● Given task:
Copy the lines below, unchanged, from the line with "The width and height of the screenshot is (1253, 709)." to the line with "Select the Jun", including both of those lines.

Text and element pointing lines:
┌────────

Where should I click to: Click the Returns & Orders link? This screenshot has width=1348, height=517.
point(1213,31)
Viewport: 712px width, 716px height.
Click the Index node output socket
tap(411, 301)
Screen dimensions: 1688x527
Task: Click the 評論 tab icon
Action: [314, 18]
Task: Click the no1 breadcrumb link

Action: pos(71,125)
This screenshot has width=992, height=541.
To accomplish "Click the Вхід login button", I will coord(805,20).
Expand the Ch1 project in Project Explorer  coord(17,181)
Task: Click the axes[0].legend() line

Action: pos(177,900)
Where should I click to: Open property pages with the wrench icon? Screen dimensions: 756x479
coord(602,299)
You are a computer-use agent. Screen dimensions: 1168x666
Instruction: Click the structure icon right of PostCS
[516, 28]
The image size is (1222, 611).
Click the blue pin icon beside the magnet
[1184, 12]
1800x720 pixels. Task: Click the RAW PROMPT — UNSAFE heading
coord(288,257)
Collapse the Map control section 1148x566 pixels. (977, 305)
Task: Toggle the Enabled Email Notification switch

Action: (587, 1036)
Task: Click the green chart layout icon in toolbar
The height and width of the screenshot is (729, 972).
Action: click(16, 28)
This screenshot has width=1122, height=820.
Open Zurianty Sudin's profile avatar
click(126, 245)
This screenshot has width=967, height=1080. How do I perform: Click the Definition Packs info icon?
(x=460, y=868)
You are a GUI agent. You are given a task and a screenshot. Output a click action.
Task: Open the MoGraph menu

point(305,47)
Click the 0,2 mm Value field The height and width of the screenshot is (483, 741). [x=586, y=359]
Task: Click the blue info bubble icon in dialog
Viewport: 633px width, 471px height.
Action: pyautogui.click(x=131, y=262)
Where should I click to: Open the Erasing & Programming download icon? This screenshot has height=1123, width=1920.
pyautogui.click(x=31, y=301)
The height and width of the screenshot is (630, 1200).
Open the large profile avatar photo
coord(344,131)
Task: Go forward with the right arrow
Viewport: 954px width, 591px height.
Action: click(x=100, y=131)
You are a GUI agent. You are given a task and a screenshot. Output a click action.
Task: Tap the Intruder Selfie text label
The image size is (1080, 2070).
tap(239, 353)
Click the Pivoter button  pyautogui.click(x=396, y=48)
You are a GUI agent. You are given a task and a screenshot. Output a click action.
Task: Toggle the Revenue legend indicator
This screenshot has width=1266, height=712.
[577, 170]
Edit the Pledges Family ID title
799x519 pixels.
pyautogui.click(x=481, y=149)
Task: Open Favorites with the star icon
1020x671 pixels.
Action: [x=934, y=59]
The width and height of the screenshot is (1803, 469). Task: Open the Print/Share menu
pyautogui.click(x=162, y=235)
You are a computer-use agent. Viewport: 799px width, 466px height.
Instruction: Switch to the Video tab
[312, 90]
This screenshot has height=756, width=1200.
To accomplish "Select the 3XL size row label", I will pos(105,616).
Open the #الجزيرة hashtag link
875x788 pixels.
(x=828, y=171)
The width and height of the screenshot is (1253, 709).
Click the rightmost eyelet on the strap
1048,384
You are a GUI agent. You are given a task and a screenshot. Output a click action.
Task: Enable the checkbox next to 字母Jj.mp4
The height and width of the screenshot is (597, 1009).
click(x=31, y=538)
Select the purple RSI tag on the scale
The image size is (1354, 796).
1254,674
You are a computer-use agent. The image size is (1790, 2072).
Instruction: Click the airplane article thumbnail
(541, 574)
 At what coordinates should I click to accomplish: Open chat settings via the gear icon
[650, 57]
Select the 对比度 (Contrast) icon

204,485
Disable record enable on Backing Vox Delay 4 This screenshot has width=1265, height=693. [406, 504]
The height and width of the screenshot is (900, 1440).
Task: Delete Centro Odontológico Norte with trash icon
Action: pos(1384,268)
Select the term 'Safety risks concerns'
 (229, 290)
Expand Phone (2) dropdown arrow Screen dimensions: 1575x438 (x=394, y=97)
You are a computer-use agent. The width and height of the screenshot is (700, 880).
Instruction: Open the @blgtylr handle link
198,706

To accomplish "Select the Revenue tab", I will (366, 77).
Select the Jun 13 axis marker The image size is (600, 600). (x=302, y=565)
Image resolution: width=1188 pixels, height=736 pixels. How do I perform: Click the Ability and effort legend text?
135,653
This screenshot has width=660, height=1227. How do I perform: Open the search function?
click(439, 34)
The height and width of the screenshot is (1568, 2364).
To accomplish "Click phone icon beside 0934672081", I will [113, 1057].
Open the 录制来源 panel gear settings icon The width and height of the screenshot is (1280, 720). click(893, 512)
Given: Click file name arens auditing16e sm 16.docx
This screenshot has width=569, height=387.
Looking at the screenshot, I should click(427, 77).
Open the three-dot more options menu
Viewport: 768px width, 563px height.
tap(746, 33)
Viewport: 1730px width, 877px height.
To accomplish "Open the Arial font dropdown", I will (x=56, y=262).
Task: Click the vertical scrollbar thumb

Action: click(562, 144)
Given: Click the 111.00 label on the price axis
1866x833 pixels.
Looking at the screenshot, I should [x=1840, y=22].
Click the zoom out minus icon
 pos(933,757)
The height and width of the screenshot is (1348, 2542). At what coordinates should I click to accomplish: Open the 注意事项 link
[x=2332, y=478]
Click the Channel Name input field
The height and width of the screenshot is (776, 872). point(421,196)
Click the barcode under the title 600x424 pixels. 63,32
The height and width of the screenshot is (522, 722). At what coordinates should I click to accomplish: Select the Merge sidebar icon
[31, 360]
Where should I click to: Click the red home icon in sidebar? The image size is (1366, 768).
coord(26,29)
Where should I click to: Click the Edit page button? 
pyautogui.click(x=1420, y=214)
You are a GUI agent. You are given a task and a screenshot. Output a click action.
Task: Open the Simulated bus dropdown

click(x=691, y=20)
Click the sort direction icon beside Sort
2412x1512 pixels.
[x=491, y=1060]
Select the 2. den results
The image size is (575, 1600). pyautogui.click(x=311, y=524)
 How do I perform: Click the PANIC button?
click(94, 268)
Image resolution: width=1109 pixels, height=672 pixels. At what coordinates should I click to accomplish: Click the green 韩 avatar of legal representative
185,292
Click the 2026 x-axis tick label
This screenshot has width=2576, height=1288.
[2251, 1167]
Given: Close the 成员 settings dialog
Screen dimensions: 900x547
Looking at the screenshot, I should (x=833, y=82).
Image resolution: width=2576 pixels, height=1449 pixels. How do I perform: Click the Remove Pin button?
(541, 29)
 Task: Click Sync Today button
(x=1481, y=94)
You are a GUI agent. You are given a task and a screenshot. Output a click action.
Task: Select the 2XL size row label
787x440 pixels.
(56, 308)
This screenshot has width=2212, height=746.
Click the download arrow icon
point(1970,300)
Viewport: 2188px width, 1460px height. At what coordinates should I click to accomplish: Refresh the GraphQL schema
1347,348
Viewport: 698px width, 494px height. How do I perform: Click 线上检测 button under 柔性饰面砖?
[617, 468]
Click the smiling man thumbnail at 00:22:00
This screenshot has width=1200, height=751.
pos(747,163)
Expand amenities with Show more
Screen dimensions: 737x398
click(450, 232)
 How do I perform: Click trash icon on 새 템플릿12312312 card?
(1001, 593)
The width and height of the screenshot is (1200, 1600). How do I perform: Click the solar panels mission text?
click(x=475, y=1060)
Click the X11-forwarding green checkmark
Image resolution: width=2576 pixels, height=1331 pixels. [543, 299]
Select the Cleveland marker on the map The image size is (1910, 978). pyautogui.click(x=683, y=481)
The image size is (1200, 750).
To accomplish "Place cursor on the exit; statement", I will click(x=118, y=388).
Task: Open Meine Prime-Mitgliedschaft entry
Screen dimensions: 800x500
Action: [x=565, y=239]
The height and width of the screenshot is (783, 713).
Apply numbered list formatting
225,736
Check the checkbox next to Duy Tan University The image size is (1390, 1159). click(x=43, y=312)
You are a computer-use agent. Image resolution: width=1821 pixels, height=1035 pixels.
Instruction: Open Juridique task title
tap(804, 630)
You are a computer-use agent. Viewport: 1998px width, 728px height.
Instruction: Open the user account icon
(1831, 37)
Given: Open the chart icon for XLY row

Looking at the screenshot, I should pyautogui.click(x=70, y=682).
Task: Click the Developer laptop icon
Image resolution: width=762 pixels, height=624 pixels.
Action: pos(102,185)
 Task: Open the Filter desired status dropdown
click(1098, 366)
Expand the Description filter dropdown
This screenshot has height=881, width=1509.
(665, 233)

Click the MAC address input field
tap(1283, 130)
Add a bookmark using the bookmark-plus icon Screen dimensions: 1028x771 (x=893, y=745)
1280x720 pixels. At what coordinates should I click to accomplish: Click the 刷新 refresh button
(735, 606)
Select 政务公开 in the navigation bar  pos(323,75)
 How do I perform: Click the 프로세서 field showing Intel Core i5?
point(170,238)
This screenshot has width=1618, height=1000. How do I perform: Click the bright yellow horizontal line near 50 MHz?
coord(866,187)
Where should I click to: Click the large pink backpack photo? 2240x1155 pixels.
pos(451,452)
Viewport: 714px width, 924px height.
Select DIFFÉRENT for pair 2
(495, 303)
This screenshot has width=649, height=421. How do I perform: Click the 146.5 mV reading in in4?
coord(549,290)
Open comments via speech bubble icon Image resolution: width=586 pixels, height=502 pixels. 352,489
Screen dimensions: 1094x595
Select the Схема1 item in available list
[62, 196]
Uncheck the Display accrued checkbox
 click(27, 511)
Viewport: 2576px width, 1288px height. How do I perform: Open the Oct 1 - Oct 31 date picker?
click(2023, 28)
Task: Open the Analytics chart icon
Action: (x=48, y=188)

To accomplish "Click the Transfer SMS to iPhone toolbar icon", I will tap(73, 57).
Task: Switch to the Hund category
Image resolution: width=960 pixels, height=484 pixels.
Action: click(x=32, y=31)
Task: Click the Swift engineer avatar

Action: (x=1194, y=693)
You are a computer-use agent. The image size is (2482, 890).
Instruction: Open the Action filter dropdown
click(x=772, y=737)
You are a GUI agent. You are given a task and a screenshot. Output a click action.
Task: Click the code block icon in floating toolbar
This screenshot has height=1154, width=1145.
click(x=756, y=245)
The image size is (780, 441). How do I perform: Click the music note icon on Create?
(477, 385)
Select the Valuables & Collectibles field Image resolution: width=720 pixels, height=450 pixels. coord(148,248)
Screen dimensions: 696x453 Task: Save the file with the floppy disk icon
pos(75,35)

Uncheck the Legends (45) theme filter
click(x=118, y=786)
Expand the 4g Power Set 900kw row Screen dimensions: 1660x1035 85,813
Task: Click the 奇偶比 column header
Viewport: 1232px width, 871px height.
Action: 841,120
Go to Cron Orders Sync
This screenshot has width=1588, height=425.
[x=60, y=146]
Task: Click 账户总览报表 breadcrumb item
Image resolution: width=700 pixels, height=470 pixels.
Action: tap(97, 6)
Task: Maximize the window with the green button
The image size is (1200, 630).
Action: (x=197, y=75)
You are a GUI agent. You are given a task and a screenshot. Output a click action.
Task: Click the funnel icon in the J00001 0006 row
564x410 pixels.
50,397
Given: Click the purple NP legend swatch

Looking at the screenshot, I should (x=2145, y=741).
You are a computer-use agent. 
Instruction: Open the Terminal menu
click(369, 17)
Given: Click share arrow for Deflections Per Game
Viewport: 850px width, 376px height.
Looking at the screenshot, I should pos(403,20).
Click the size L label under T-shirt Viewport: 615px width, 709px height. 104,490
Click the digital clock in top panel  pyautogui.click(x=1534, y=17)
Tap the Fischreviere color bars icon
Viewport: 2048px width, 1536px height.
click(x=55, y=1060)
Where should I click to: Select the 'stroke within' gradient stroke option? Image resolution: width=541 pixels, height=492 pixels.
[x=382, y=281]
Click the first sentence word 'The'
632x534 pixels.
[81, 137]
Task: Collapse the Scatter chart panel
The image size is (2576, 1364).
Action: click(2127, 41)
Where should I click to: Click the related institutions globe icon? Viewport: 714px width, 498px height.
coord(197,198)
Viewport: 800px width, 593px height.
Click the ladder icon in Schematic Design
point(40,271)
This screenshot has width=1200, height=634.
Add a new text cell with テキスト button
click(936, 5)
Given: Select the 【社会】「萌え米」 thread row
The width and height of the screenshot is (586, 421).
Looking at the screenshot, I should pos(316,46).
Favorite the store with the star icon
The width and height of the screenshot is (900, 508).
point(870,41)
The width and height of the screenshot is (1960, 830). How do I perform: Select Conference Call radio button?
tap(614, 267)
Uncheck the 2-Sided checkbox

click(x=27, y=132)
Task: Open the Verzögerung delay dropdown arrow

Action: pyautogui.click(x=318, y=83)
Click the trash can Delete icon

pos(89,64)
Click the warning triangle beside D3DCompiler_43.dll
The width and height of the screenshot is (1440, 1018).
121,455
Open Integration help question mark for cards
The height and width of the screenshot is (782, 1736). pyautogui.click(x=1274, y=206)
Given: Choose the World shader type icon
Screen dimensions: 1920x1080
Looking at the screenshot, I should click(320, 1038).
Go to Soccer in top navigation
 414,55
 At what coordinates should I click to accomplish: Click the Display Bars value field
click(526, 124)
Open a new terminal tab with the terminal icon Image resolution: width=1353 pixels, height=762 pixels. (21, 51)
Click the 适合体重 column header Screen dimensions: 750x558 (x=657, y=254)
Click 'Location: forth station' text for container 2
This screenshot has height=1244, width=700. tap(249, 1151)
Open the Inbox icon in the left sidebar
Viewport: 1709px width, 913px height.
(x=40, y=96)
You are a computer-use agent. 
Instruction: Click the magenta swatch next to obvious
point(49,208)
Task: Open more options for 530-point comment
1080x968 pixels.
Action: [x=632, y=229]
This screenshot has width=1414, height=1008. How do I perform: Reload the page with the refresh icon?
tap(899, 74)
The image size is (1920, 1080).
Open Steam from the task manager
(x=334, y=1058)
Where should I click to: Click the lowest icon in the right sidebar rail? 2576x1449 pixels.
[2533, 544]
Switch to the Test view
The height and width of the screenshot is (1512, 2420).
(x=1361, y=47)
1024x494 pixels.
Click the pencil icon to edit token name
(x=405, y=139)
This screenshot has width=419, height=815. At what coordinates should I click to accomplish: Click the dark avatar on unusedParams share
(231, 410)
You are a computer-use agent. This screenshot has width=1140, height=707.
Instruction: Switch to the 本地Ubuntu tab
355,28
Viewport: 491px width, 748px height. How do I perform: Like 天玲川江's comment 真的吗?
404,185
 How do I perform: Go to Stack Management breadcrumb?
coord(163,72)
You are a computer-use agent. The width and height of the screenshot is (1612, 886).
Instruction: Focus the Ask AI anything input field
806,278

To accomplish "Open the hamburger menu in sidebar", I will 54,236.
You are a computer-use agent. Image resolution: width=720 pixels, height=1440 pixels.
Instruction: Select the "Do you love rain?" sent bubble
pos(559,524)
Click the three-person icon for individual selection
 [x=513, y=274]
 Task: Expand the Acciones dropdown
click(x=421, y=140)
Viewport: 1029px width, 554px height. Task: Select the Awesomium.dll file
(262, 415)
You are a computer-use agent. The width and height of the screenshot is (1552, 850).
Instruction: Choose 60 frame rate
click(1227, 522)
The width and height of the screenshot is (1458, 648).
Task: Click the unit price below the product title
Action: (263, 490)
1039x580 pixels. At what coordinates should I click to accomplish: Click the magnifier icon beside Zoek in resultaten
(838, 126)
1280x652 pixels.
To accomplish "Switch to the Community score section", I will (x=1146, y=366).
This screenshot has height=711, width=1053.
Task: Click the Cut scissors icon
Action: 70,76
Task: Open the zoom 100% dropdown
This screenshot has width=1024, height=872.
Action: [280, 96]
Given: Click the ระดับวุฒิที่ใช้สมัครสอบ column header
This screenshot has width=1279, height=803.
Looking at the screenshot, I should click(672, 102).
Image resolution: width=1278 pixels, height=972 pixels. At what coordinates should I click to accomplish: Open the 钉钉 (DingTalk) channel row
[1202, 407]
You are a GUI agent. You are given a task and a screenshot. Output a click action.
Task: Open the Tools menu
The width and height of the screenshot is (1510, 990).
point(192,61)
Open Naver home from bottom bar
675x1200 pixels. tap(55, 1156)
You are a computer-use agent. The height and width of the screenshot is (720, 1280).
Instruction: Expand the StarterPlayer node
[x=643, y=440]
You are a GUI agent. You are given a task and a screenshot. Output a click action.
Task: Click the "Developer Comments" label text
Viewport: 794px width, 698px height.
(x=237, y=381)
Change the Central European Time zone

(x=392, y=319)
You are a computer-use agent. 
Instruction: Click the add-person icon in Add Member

└────────

● Answer below:
The width and height of the screenshot is (1253, 709).
Click the rightmost eyelet on the strap
1048,384
You are a GUI agent. You are given a task and a screenshot. Output a click action.
Task: Enable the checkbox next to 字母Jj.mp4
The height and width of the screenshot is (597, 1009).
click(x=31, y=538)
Select the purple RSI tag on the scale
The image size is (1354, 796).
1254,674
You are a computer-use agent. The image size is (1790, 2072).
Instruction: Click the airplane article thumbnail
(541, 574)
 At what coordinates should I click to accomplish: Open chat settings via the gear icon
[650, 57]
Select the 对比度 (Contrast) icon

204,485
Disable record enable on Backing Vox Delay 4 This screenshot has width=1265, height=693. [406, 504]
The height and width of the screenshot is (900, 1440).
Task: Delete Centro Odontológico Norte with trash icon
Action: pos(1384,268)
Select the term 'Safety risks concerns'
 (229, 290)
Expand Phone (2) dropdown arrow Screen dimensions: 1575x438 (x=394, y=97)
You are a computer-use agent. The width and height of the screenshot is (700, 880).
Instruction: Open the @blgtylr handle link
198,706

To accomplish "Select the Revenue tab", I will (366, 77).
Select the Jun 13 axis marker The image size is (600, 600). (x=302, y=565)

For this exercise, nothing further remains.